AUGUST RUSH – O SOM DO CORAÇÃO

Evan Taylor / August Rush (Freddie Highmore, que podemos ver actualmente em As Crónicas de Spiderwick) é um menino orfão especial, com um enorme talento para a música. Reduzido ao orfanato e sem amigos, Evan nunca desistiu da ideia de um dia encontrar os seus verdadeiros pais, que não conhece mas imagina nos seus sonhos. Com receio de ser entregue a uma família adoptiva, Evan parte em busca dos seus entes queridos, e depara-se com um mundo que desconhece, que o levará contra um vagabundo oportunista do seu dom (Robin Williams), e o irá fazer enfrentar os seus medos interiores, na luta para encontrar a sua mãe (Keri Russel) e o seu pai (Jonathan Rhys Meyers), curiosamente dois excepcionais músicos que seguiram forçosamente vidas separadas. A música revela-se, por isso, a chave para o seu encontro.

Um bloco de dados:
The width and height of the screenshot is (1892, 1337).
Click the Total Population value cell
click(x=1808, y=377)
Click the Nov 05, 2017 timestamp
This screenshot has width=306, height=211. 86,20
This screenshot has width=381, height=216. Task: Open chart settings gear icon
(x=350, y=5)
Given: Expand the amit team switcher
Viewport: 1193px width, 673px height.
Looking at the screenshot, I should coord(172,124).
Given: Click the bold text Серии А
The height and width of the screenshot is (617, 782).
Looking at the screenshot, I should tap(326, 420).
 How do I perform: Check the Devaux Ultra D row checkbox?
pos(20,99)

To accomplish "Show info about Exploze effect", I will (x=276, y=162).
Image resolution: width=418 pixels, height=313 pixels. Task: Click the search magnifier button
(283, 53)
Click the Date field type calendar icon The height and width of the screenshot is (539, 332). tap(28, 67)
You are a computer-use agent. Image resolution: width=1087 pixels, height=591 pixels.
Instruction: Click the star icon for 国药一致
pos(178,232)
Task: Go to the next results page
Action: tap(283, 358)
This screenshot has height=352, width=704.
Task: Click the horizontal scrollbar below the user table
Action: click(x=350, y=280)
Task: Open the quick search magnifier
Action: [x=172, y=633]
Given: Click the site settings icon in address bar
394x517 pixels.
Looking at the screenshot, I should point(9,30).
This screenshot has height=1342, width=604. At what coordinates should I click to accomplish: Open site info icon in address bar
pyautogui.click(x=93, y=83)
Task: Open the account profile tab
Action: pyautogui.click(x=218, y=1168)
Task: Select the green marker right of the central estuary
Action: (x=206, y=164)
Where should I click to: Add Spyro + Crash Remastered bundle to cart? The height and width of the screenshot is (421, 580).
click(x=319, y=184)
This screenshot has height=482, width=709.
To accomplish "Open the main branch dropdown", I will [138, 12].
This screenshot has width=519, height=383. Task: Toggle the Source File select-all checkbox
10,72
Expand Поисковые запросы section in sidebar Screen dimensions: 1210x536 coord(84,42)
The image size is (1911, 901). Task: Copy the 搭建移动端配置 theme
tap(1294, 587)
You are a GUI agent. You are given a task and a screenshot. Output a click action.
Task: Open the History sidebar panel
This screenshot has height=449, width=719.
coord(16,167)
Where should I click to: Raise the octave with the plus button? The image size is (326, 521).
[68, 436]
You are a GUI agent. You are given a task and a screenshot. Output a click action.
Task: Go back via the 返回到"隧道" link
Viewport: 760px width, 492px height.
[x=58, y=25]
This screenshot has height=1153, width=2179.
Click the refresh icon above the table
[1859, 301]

◆ Instruções das tarefas
1. Reproduz o trecho do texto sobre August Rush que começa em "AUGUST RUSH –" e termina em "o seu encontro.".
2. Responde às perguntas seguintes com base no texto sobre August Rush:
(a) Que ator interpreta Evan Taylor?
(b) De que tem Evan receio antes de partir em busca dos pais?
(c) Segundo o texto, o que têm em comum a mãe e o pai de Evan?
As linhas não têm qualquer relação com o texto sobre August Rush.

◆ Respostas por tarefa
1.
AUGUST RUSH – O SOM DO CORAÇÃO

Evan Taylor / August Rush (Freddie Highmore, que podemos ver actualmente em As Crónicas de Spiderwick) é um menino orfão especial, com um enorme talento para a música. Reduzido ao orfanato e sem amigos, Evan nunca desistiu da ideia de um dia encontrar os seus verdadeiros pais, que não conhece mas imagina nos seus sonhos. Com receio de ser entregue a uma família adoptiva, Evan parte em busca dos seus entes queridos, e depara-se com um mundo que desconhece, que o levará contra um vagabundo oportunista do seu dom (Robin Williams), e o irá fazer enfrentar os seus medos interiores, na luta para encontrar a sua mãe (Keri Russel) e o seu pai (Jonathan Rhys Meyers), curiosamente dois excepcionais músicos que seguiram forçosamente vidas separadas. A música revela-se, por isso, a chave para o seu encontro.

2.
(a) Freddie Highmore.
(b) De ser entregue a uma família adoptiva.
(c) São dois excepcionais músicos.